Certification processes must serve the ultimate goal of producing safe AEH. Complex hardware development needs state-of-the-art functional verification solutions that detect bugs soon after their introduction. Formal EC is the most rigorous, efficient method for detecting functional bugs introduced during implementation steps such as synthesis or place and route. This technology is mature and routinely applied in several domains, including automotive. SEC algorithms, paired with dedicated vendor support, make this powerful technology easy to adopt in FPGA flows.

No solution is perfect, and in general, verification benefits from redundancy: the more the better. Arguments claiming that formal EC is not enough for DO-254 projects can be made with relative ease, but arguments maintaining that GLS and on-board testing are enough to detect potential errors introduced during synthesis and place and route are not technically sound. Rejecting formal EC based on difficulties in integrating it in the certification process can only highlight shortcomings in DO-254 and the certification process itself. Engineers need formal equivalence checking for efficient, rigorous verification of AEH implementation steps.

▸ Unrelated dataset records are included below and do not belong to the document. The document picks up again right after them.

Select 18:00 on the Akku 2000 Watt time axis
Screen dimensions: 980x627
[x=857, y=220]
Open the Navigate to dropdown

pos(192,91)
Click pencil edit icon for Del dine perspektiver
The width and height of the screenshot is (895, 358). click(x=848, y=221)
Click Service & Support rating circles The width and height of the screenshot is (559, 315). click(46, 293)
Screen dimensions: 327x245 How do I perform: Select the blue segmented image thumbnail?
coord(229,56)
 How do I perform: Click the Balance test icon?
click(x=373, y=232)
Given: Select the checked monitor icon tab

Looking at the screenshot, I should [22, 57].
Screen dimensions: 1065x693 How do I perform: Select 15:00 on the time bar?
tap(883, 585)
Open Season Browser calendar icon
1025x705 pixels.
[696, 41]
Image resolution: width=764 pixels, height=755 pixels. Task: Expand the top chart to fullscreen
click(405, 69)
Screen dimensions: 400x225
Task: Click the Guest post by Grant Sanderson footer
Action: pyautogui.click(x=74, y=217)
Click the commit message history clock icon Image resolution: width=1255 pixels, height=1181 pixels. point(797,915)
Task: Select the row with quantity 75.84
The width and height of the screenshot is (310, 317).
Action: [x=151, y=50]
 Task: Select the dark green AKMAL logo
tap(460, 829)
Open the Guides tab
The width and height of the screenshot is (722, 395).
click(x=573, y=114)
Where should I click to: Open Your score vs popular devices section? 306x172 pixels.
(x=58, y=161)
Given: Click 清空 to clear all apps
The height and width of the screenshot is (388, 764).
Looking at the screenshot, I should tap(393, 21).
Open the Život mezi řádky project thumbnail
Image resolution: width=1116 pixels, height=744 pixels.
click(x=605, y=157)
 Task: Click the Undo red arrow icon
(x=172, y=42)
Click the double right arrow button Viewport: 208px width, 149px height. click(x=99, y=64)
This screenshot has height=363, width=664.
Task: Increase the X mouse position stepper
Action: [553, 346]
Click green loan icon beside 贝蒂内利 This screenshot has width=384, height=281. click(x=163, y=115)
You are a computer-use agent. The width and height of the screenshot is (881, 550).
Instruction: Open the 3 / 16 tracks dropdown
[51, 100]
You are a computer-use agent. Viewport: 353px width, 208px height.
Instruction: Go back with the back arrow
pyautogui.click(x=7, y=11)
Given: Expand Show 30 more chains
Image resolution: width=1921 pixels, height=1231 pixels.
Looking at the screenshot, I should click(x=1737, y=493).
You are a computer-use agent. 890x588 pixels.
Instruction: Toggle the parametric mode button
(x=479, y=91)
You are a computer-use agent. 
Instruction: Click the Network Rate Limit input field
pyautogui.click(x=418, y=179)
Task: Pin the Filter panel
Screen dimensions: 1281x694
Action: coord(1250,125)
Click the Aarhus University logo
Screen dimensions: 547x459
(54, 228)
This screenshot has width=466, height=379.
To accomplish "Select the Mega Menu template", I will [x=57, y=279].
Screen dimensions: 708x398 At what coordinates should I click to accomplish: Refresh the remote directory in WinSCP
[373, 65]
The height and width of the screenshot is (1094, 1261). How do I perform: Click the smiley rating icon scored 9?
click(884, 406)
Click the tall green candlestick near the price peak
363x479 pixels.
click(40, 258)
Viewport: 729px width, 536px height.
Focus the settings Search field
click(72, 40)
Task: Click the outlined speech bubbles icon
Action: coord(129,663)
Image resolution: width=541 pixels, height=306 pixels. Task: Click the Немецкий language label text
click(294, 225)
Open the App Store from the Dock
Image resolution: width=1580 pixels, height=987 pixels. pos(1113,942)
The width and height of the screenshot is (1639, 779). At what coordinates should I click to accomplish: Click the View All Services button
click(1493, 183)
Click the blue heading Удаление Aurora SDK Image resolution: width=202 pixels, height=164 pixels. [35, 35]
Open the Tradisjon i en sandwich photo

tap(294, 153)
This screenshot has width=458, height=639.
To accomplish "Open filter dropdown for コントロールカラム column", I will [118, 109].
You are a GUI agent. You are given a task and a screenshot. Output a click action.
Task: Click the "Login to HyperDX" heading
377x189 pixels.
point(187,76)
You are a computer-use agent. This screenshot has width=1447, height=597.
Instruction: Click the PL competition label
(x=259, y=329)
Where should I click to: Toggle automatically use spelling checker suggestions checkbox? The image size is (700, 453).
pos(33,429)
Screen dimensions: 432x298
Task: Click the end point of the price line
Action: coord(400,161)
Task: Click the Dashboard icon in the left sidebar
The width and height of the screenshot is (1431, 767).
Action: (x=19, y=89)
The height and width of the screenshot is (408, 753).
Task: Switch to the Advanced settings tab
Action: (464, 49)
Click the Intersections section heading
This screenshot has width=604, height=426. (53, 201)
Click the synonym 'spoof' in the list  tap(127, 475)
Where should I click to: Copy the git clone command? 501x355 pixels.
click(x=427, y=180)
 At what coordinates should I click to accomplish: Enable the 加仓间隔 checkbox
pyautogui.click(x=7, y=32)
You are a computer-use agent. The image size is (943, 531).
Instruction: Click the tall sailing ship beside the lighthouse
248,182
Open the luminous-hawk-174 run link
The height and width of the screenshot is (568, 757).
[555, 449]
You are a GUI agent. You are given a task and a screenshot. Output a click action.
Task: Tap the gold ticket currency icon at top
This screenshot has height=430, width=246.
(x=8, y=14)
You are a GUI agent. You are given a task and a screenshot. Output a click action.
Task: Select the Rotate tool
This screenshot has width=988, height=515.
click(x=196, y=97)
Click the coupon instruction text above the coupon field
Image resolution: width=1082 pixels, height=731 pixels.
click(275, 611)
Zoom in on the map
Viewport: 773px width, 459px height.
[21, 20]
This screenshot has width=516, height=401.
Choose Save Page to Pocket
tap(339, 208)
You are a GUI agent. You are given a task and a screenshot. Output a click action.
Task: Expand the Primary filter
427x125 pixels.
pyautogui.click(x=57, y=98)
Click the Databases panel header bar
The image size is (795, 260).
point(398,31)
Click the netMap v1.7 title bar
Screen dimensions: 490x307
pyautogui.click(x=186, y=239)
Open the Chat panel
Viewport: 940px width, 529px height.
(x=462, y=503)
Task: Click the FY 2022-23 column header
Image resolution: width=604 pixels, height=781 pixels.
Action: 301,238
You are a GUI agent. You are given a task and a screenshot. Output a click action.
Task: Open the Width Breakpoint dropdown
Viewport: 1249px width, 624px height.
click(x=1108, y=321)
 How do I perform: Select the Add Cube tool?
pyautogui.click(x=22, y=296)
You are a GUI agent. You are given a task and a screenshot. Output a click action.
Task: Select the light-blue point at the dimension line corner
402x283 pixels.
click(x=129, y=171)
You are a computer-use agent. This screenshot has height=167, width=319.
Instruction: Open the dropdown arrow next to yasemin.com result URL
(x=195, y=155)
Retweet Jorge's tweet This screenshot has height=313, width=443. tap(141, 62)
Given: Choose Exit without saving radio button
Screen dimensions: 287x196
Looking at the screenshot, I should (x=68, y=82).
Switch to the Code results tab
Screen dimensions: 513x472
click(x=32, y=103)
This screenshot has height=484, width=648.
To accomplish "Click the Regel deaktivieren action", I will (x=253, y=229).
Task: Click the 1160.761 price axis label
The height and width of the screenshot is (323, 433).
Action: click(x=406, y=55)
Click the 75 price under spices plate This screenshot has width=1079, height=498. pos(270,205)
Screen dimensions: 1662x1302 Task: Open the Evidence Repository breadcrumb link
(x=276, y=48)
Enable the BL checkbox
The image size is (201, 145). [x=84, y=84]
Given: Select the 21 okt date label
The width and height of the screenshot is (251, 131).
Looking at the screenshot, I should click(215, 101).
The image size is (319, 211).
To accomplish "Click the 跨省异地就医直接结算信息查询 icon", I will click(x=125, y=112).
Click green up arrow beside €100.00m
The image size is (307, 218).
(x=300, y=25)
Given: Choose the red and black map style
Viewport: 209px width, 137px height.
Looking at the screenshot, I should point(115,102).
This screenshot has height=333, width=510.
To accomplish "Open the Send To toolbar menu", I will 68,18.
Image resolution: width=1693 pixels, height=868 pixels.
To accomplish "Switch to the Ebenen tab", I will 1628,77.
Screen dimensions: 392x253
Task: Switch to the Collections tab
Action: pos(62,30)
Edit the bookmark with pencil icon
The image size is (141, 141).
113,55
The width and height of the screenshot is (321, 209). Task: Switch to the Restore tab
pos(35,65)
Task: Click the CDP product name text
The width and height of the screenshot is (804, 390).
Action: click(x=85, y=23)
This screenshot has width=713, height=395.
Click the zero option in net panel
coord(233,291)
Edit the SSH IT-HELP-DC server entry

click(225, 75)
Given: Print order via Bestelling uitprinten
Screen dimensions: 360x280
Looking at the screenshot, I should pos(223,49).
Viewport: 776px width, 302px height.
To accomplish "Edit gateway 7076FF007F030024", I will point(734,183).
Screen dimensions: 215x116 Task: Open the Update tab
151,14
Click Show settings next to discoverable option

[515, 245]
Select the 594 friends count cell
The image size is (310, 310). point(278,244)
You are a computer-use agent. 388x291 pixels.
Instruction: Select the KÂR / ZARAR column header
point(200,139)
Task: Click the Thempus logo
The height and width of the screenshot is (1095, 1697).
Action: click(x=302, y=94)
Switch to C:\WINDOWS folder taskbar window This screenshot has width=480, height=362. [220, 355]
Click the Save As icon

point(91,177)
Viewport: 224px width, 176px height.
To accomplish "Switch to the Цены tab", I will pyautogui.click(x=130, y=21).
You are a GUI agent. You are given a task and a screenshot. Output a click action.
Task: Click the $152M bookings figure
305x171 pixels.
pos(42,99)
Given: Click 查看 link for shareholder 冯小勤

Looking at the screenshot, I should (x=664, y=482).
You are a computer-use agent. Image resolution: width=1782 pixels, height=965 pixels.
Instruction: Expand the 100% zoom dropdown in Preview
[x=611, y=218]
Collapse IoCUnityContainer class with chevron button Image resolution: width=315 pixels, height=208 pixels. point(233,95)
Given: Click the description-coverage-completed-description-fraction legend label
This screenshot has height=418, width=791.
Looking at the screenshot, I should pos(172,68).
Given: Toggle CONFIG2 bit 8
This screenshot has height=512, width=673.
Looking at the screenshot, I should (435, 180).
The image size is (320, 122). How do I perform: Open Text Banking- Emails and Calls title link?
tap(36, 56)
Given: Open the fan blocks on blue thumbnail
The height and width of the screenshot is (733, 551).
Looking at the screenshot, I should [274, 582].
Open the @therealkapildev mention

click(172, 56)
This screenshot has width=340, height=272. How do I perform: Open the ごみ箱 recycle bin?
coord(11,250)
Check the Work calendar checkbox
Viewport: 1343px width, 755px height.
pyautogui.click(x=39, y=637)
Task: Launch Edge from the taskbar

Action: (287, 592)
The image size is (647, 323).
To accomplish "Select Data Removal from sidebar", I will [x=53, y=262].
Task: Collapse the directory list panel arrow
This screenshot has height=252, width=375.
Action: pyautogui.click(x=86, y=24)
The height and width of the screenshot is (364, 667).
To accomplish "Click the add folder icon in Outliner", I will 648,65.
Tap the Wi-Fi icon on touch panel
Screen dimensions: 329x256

Sergio Marchese is the Technical Marketing Manager at OneSpin Solutions. He started his career at Infineon Technologies, applying coverage-driven constrained-random simulation and formal methods to verify the TriCore CPU, an architecture widely used in today’s automotive SoCs.

Over the past 16 years, he has worked on solutions in many domains, including communications, consumer, industrial and aerospace, in an effort to leverage the most advanced formal tools and methodologies to implement rigorous and efficient hardware development flows.

Marchese has also built and managed state-of-the-art teams, successfully signing off complex hardware designs solely using formal verification.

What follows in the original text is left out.